- STATED EXERCISE
Reproduce the rows starting at the one containing "Where should I click to: Open" and ending at the final row, requests included, and offset every coordinate in the answers by adding 52.

────────────────

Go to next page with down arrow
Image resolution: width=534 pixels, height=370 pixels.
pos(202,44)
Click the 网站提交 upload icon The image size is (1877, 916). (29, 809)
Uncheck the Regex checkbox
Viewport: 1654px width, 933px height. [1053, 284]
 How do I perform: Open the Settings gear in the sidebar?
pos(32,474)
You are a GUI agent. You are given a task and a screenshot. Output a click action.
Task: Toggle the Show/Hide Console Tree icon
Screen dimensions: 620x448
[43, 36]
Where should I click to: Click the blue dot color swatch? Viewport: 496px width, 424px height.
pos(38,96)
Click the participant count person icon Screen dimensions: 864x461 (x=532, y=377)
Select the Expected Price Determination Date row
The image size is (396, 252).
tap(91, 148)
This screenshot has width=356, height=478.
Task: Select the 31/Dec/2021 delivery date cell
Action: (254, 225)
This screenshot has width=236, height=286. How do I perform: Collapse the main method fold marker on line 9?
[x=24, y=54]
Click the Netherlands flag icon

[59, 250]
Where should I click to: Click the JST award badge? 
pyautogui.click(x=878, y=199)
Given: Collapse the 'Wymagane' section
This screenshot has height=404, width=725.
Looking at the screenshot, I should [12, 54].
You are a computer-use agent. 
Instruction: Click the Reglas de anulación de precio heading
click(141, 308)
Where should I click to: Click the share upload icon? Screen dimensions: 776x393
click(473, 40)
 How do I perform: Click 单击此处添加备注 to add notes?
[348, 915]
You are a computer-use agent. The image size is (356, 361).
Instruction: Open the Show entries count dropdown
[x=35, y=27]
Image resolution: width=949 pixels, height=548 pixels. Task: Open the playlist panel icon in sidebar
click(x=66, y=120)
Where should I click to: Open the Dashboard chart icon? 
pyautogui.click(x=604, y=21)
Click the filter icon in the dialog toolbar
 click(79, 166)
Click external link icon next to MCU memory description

────────────────

- FULL ANSWER
Where should I click to: Open the Dashboard chart icon? 
pyautogui.click(x=656, y=73)
Click the filter icon in the dialog toolbar
 click(131, 218)
Click external link icon next to MCU memory description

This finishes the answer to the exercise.